Second, the system as it is now designed and employed is meant to defend academic independence and the ability of professors to deal in truth. Active limitation of free speech as part of an effort to prevent possible indoctrination fundamentally guarantees that college humanities and social science courses become bastions of indoctrination. If our goal is to guarantee that the educational system does not propagandize, than we must reinforce the educational system’s ability to be a forum for debate — that is to say we must reinforce the educational system’s ability to allow opinion of dissent against popular notions. Authoritarianism, be it leftist or rightist, is founded in the elimination of discourse and disagreement particularly in the classroom.
Third, bias can serve an important role in the teaching of humanities and social sciences. When I teach Adam Smith I defend capitalism like a true believer — yet when I teach Karl Marx I do the same. In doing so it allows me to present the arguments in their most powerful form, creating a pedagogical edifice for my students to pick apart. Students must be challenged if they are ever to accept the possibility that the beliefs their previous education and family life presented them with may have flaws, and just as importantly, students must be challenged if they are to learn to defend those beliefs on an intellectual level. Exposure to bias allows us to grow — either by abandoning old beliefs or by strengthening them.
Fourth, virtually any study of human behavior or belief, be it humanity or social science, is in part or in whole political. In order to understand these subjects we must frequently delve into ideology, or into theories that mirror or seem to be ideology. This simply cannot be helped. Teaching economics, for instance, necessarily means that for extended periods of time we must suspend our questioning of one of the major theories — theories such as capitalism (blatantly liberal) or Marxism (blatantly, well, Marxist). To attempt to suppress politics in the classroom is to suppress the advancement of knowledge.
That said, professors must allow critique and debate. If professors present facts or theories, confirmed or otherwise, that have political implications then they should be willing to allow their students to debate the political content. Insensitivity to the political identities and needs (yes, students, being human beings in a democracy need to be taught about politics and political choices) alienates students and convinces them only of their professors’ arrogance. Furthermore, intentionally biasing one’s lectures, that is to say intentionally seeking to propagandize or indoctrinate their students with a single perspective rather than seeking to provide students with the means to developing their own, independent conclusions is as morally questionable (to say it delicately) as intentionally biasing one’s heuristics against particular individuals, races, ethnicities and so forth. The classroom is a forum for political debate, not pontification.
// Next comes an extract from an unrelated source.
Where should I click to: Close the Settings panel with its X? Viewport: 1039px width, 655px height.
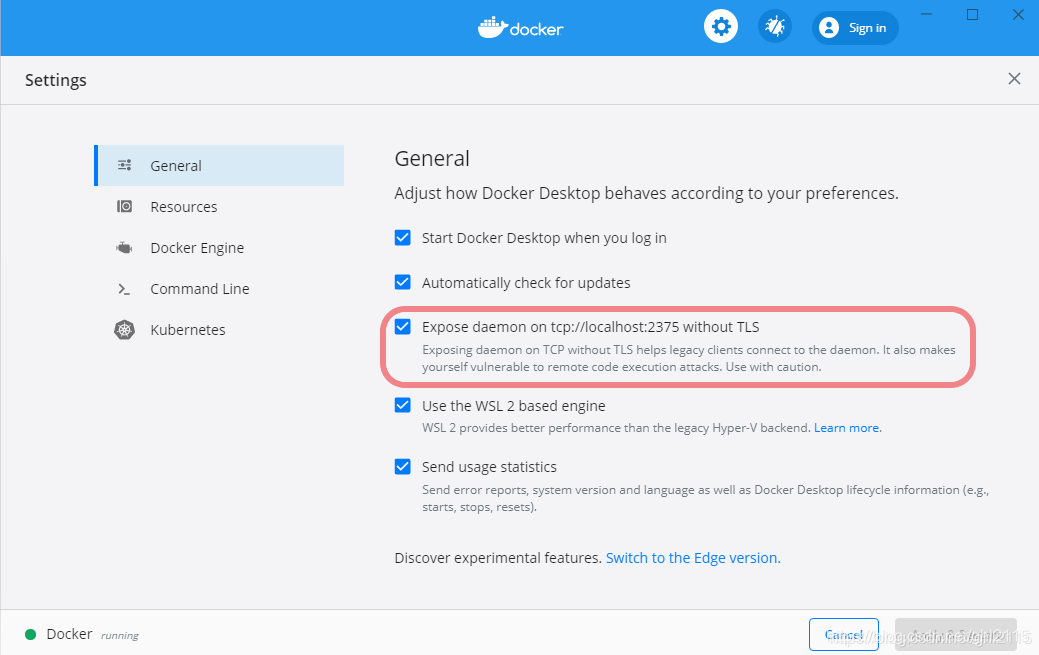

Does pontification, indoctrination, propagandization happen in the classroom?
Yes, it does. But should our government seek to restrict discussion of political bias and debate in the classroom wholesale? By no means. Universities and colleges should and do monitor their professors, both in terms of peer reviews and student evaluations, to determine whether they are properly using the classroom. This system is imperfect, but the way to free our students from political indoctrination is not by striking out at freedom of speech in any of its forms.